The following bi-weekly column is written and sponsored by Dog Paws n Cat Claws, which provides a heart-centered and safe environment for your pets. Conveniently located at 5818-C Seminary Road in Bailey’s Crossroads, DPnCC offers doggy daycare, boarding, grooming, walking and training services, plus in-home pet care.
If you are a parent of small children, you will very likely spend the evening of Halloween walking through your neighborhood asking for candy with your kids dressed in silly costumes.
While out and about, you will be sure to see someone with a dog out on an evening walk or joining the family in the festivities. There is a natural attraction between children and dogs. It doesn’t take long for dogs to figure out that the smaller the human, the more food they are likely to pick up and messy faces are delicious desserts. Kids love dogs because they are soft, adorable and just plain fun to be around. Training your children how to approach dogs they’re not already familiar with is important for many reasons: The most important reason is SAFETY!
First, let’s talk about the approach. Don’t ever RUN at a dog. It can make a dog feel threatened or overwhelmed. A calm, slower approach will allow the dog to see you coming and begin the proper greeting. Another important thing to remember is to ALWAYS ask the owner for permission to continue with the meeting. Most owners are going to be very honest if they believe there could be the slightest issue in meeting new friends. Respect anyone who says it may not be a good idea.

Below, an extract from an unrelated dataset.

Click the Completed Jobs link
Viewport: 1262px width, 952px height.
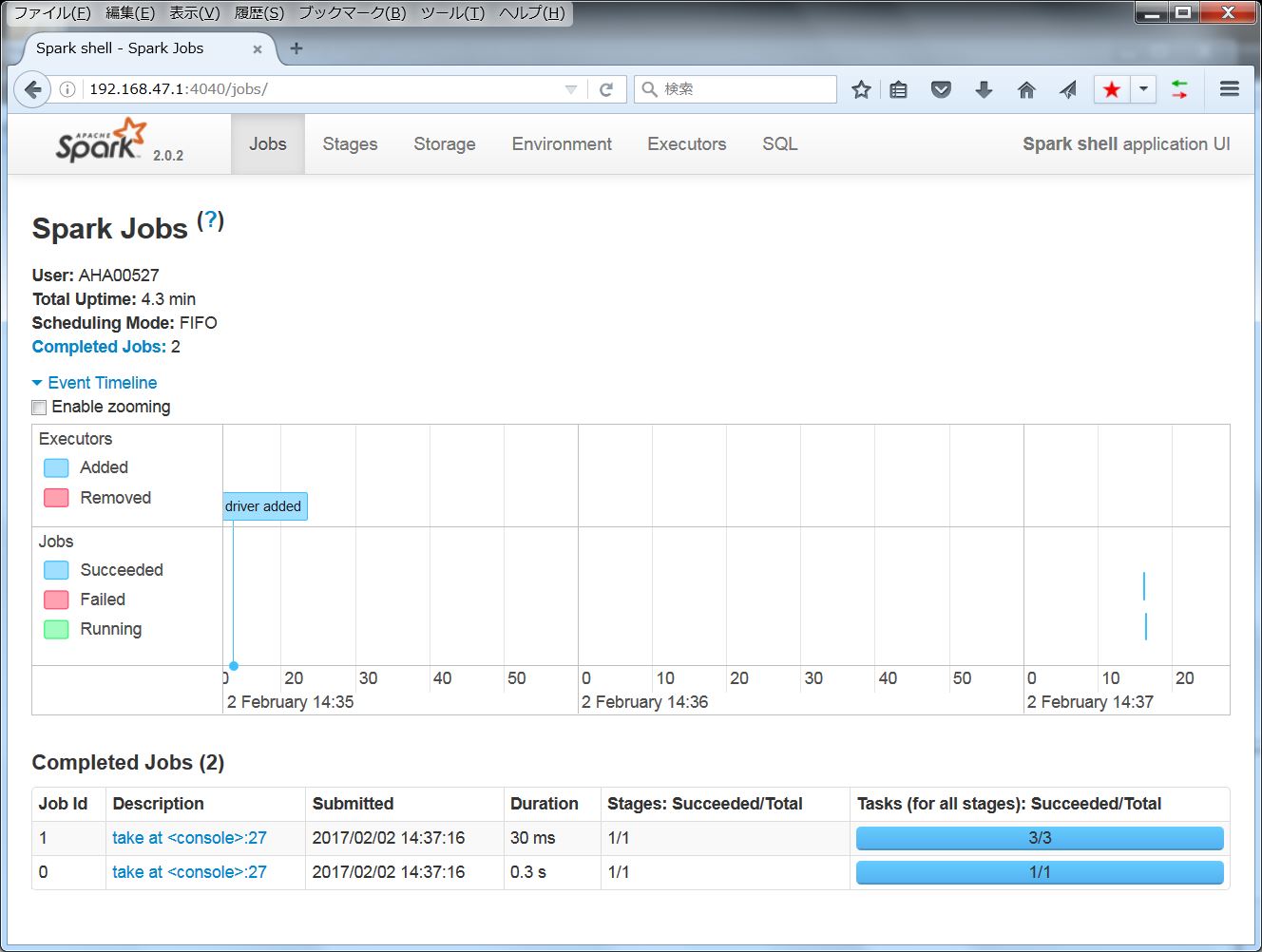tap(98, 347)
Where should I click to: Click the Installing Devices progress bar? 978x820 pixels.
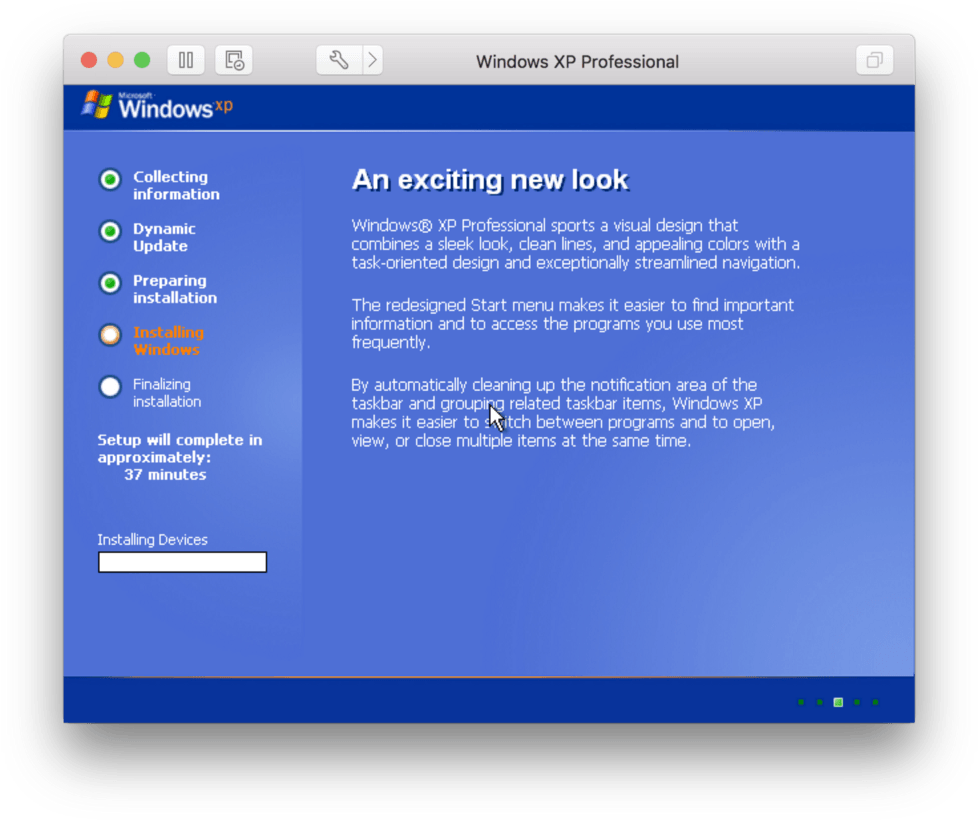coord(182,562)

A large, over-excited dog can do harm to smaller children just by jumping up on them and knocking them over. It is certainly unintentional, but the owner of the dog may not feel comfortable with the possibility of harming your child in this way and therefore ask your child not to approach. ALWAYS comply with any owner’s recommendations, as they know their dog better than anyone else.
At Dog Paws we train our dog walkers to avoid other people during their walks simply because we don’t always know how they will react in all situations. If there is a dog being walked and they cross the street to avoid you, don’t take it personally — it’s probably a neighborhood dog walker.
Once permission has been granted, walk forward with your arm out in front of you, your hand in a fist, palm facing down. Hold it low to allow the dog to take a few sniffs. If the dogs leans forward or gives it the “lick” of approval you may proceed. If the dog does not lean forward or looks away, it’s better to leave it be. Instruct your child to stay away from petting faces and avoid the tail. Not even the nicest dog in the world is okay with a tail pull. Petting should be gentle and slow with long strokes to begin with. Encourage your children to talk to the owner about what the dog’s favorite “scratch spot” might be.
Something to remember is that dogs — even those who do well with children on a regular basis — may feel intimidated if there is a large group of kids. I know a dog that would pull me to the playground on our daily walks to meet the children playing, but once there were more than five of them surrounding her she would show signs of stress. Teach your children to look for these signs of stress in dogs. If a dog is backing away, begins to snarl or you see the hair on the back of his neck and down the spine go up, it’s time to move on.
Teaching children how to respect dogs will help them develop stronger, healthier pet relationships in the future. Knowing the correct techniques when meeting dogs is the best way for all parties involved.